# No way around it, I had to make steam today



## cl350rr (Dec 25, 2010)

Not all that magnificent but it made steam just the same:

http://s147.photobucket.com/albums/r312/cl350rr/Engines/?action=view&current=oddsandends008-1.mp4

HH

R


----------



## zeeprogrammer (Dec 26, 2010)

cl350rr  said:
			
		

> Not all that magnificent but it made steam just the same:



Magnificent. You made steam.
Congratulations. I've yet to do that.


----------



## 4156df (Dec 26, 2010)

Randal,
Good show! Also a motivator. I'm going to get off my duff and head to the shop. Thanks.
Dennis


----------



## cl350rr (Dec 26, 2010)

Thanks Guys, right after the video, I had to disassemble the boiler because one of the bands broke and the shim stock fire shield had some cracks as well. when the foot or so of snow that fell today (still snowing) melts off I will build a more durable flame shield/firebox with a meths burner to make it a bit safer-more reliable-simpler-more useful.

I am also gathering parts for a larger boiler to run my other engines with. one has never seen steam :'(

here is my humble shop today (no insulation or heat) I was raking leaves yesterday:







Randel


----------



## cl350rr (Dec 26, 2010)

on a positive note, those two limbs that came down would have had to be cut down in the spring, saved me some effort and chainsaw gas ;D


----------



## larry1 (Dec 26, 2010)

Randel, looking good,better luck on next go around. larry


----------



## Bernd (Dec 27, 2010)

Hey Randell,

Use some of that fresh fallen snow, melt it and use it for boiler water.
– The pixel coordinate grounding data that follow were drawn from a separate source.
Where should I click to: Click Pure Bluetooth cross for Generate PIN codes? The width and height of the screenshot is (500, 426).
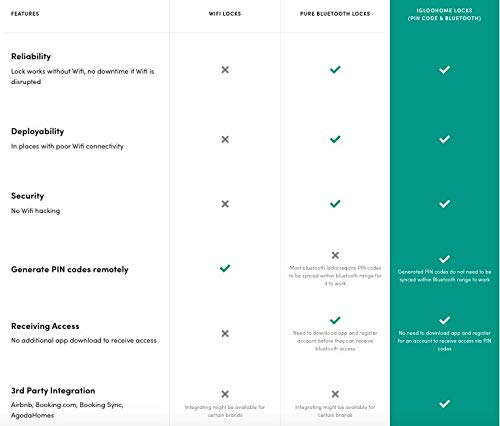[x=335, y=255]
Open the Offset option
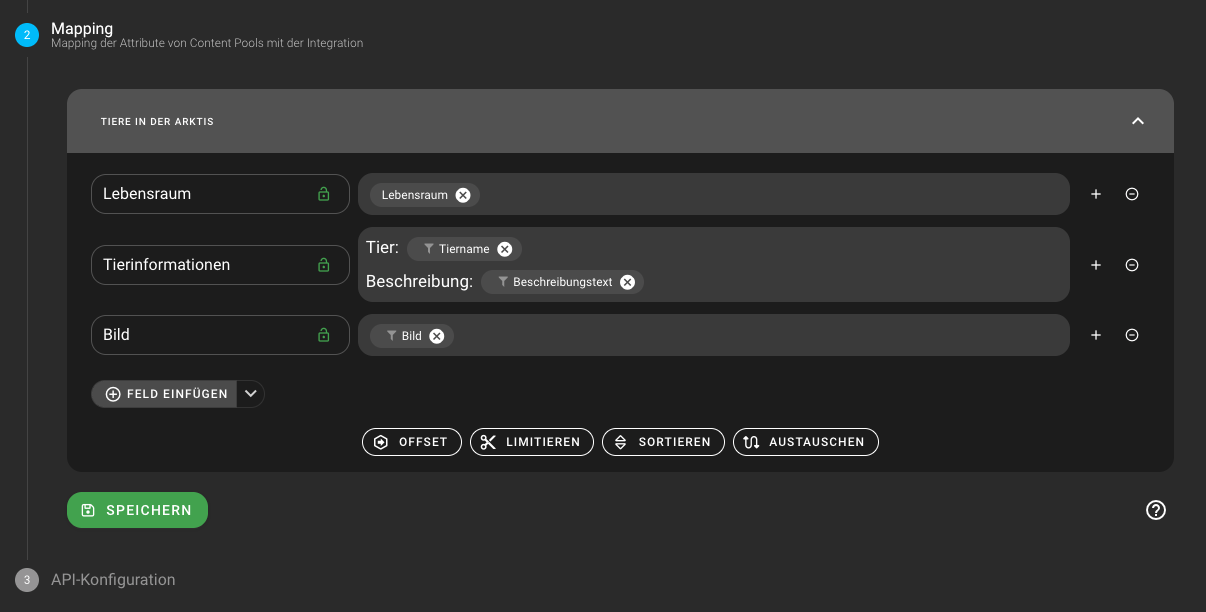This screenshot has height=612, width=1206. (x=412, y=442)
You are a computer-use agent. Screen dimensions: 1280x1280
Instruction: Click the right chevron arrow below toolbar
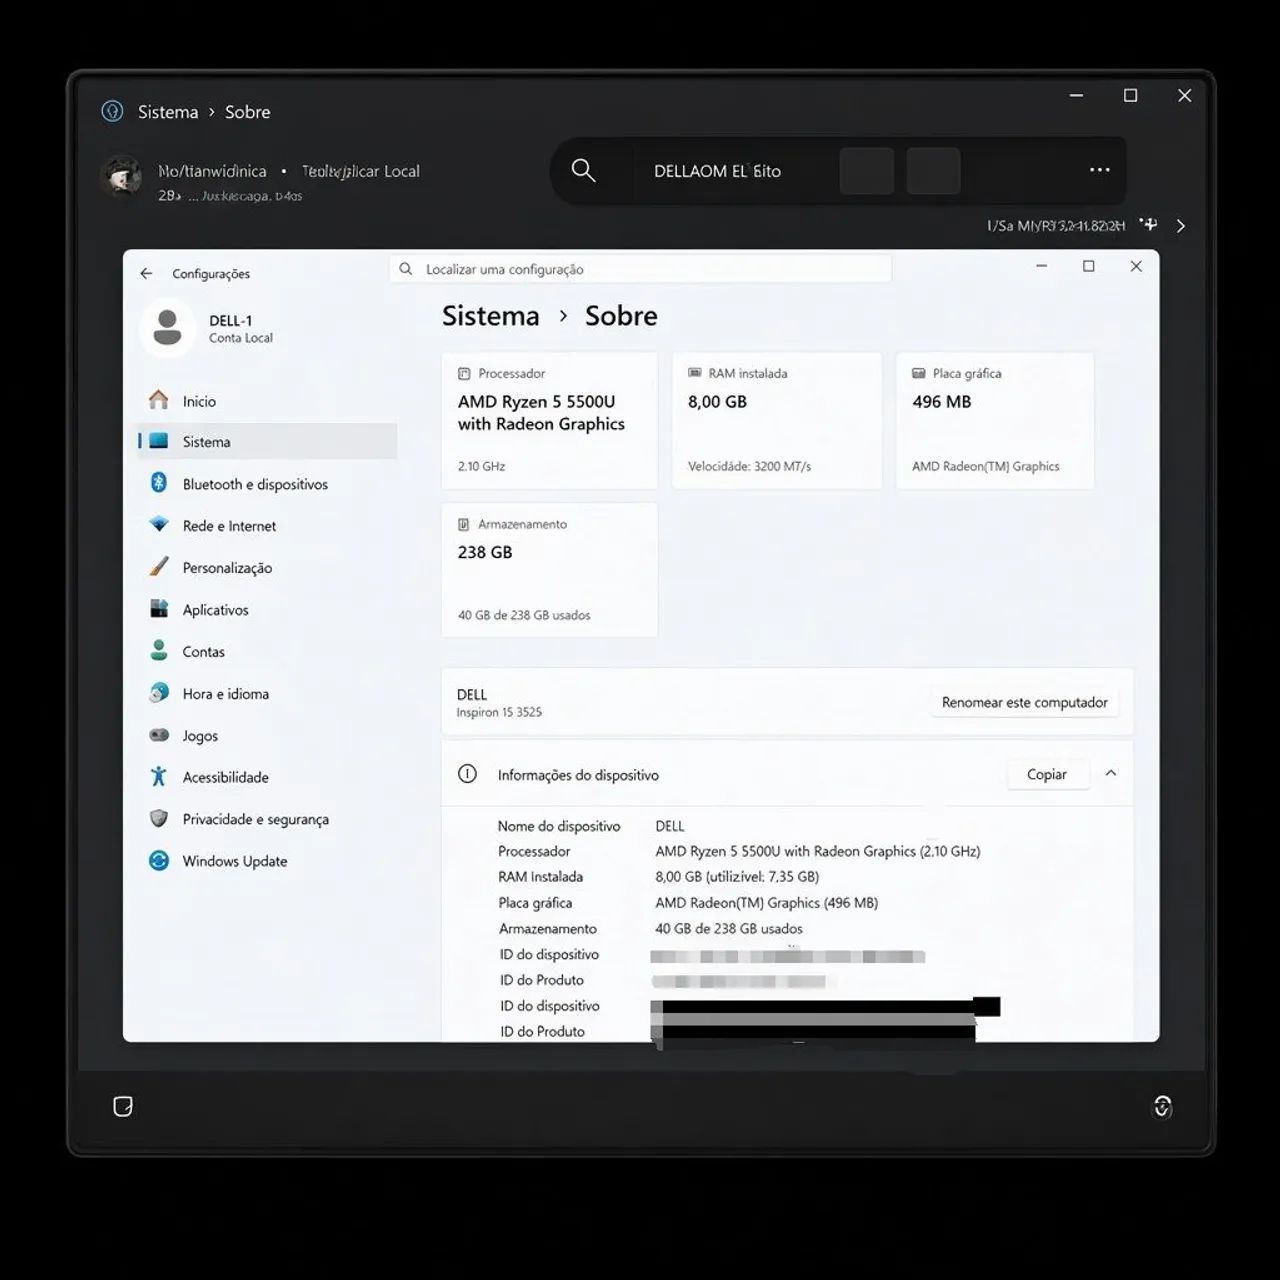[x=1181, y=226]
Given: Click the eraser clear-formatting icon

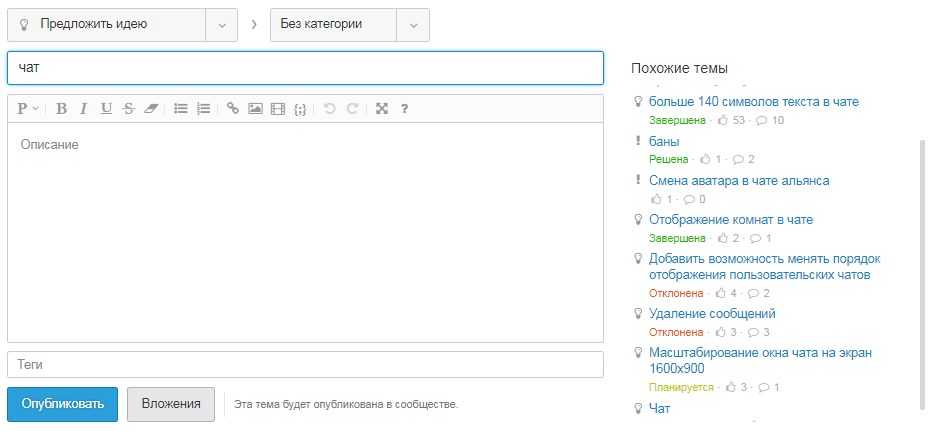Looking at the screenshot, I should pos(151,109).
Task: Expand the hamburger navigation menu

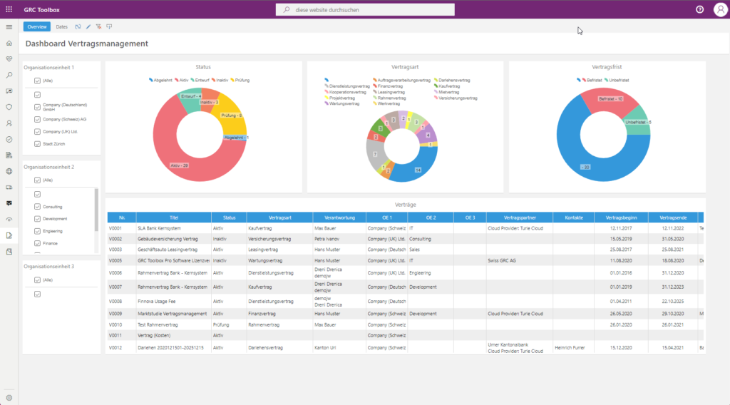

Just run it through a paper filter once it's cooled to strain out any contamination that may have got shoveled up. No chemicals or minerals in the melted snow. It's already been distilled my nature. 

Bernd


----------



## b.lindsey (Dec 27, 2010)

That makes a nice picture Randel, but the shop does look a little forbidding in all that snow. At least the limbs didn't come donw on the shop roof.

Bill


----------



## itowbig (Dec 27, 2010)

where is the snow man i see all that snow and no snow man or igloo or show block fence. 
nice boiler by the way. ive got a piece of 3 inch copper pipe and 15 inchs long waiting ti become a boiler as soon as i get all the info in my head about boilers and more reading of post such as this one.


----------



## cl350rr (Dec 27, 2010)

b.lindsey  said:
			
		

> ...the shop does look a little forbidding in all that snow. At least the limbs didn't come donw on the shop roof.
> 
> Bill



at least not when that picture was taken... I have alot of wood cutting to do when the snow clears. I have at least 5 big limbs down and one currently dangling right over my shop :-\

No snow men, igloos, snow forts, snow block walls, but I did shovel an 80' driveway with a square tipped shovel (not a snow shovel). 

this is the most snow I have seen fall in the 18 or so years we have lived in VA. the trees were not prepared for the load. I have alot of limb damage and alot of squashed shrubs.

will be very busy cleaning up for a while.

Randel


----------